Problem => For the entries that follow, give the number of lines holding the string "Expand" and nothing more.

Collected data:
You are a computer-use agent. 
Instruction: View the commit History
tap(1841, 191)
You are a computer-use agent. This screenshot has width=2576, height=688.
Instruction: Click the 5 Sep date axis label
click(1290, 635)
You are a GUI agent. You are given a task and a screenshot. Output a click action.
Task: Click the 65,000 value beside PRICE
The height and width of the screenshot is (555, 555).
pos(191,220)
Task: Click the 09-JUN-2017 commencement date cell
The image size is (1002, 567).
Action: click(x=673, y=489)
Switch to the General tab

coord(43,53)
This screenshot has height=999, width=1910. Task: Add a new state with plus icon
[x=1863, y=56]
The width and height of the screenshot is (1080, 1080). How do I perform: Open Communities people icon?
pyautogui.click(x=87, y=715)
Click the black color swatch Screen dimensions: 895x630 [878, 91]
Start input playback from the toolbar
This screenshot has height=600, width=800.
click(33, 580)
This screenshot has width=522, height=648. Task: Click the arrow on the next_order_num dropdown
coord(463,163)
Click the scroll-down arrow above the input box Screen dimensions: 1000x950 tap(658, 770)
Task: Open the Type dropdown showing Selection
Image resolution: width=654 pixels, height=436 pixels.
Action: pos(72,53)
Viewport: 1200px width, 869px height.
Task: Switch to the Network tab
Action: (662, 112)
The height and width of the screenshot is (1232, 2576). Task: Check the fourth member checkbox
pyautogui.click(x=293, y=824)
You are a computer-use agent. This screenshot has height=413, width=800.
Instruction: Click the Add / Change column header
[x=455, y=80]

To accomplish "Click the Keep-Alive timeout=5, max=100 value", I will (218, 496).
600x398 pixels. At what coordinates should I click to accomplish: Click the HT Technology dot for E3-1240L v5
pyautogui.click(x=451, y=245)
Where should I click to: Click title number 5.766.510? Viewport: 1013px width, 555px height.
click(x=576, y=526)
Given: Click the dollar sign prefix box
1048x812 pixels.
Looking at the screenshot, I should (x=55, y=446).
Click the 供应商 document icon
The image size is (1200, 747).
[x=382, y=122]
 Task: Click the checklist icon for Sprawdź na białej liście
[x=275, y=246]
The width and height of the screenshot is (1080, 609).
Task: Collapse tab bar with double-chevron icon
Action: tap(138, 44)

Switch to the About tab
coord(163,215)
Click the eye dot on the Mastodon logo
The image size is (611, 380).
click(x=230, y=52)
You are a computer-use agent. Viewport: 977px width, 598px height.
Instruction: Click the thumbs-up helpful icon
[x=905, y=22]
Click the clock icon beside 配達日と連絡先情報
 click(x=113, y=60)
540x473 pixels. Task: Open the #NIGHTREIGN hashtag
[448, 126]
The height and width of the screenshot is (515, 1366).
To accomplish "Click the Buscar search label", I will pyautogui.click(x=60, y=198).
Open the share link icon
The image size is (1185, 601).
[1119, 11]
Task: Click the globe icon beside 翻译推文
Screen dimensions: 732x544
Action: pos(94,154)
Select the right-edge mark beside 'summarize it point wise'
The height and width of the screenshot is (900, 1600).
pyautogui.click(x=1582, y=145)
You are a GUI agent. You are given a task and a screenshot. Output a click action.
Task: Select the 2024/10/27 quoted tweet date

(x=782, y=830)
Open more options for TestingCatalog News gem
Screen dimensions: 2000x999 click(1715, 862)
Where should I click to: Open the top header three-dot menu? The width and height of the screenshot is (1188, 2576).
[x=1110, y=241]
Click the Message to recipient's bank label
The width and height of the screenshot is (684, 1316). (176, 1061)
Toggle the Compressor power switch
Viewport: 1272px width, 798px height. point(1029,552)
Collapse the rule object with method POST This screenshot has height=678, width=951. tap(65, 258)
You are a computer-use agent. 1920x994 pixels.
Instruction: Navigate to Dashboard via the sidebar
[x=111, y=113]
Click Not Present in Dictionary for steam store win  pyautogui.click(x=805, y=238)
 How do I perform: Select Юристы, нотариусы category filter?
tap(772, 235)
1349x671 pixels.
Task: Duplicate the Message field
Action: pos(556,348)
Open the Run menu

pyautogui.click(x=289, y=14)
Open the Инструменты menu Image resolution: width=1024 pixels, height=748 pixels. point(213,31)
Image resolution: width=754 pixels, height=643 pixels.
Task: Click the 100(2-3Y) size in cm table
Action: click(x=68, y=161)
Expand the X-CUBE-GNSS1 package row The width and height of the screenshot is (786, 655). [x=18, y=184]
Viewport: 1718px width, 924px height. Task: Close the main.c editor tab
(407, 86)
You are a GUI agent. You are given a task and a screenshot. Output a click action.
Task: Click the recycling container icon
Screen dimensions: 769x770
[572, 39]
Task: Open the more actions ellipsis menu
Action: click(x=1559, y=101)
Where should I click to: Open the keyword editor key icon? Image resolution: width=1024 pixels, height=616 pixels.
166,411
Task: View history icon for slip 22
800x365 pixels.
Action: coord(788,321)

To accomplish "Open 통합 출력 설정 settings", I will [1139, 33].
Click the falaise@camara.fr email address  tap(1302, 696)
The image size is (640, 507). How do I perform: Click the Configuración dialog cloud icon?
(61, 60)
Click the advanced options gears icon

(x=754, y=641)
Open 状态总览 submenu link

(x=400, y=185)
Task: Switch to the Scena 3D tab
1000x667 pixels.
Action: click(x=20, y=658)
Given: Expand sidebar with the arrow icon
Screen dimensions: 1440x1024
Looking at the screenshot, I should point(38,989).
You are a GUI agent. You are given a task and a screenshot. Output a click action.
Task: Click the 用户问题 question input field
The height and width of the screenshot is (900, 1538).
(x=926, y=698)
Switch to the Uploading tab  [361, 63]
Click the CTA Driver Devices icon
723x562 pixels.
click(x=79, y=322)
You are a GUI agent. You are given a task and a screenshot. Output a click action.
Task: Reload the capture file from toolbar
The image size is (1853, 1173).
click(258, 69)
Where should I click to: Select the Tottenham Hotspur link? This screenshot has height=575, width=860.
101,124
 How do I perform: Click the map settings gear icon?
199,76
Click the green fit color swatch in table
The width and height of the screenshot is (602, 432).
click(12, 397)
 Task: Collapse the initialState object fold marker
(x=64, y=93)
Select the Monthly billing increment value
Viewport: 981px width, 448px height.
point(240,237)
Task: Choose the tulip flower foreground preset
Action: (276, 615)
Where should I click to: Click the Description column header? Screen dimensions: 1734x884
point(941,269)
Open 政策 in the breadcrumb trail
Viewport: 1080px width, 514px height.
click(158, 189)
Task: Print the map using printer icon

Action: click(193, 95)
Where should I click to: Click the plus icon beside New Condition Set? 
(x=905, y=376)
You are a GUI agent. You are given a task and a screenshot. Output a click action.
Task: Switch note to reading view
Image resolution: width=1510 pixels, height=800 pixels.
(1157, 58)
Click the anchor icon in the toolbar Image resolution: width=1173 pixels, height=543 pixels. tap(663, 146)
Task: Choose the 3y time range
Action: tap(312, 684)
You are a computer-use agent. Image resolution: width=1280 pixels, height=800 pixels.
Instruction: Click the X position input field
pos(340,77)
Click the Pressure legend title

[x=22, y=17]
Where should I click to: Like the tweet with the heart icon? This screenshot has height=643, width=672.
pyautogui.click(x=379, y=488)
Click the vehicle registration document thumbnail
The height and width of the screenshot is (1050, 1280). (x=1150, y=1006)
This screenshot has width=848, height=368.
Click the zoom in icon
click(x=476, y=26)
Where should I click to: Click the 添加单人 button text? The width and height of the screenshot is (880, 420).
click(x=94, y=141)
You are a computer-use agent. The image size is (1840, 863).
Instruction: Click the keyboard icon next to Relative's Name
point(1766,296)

Result for this exercise => 2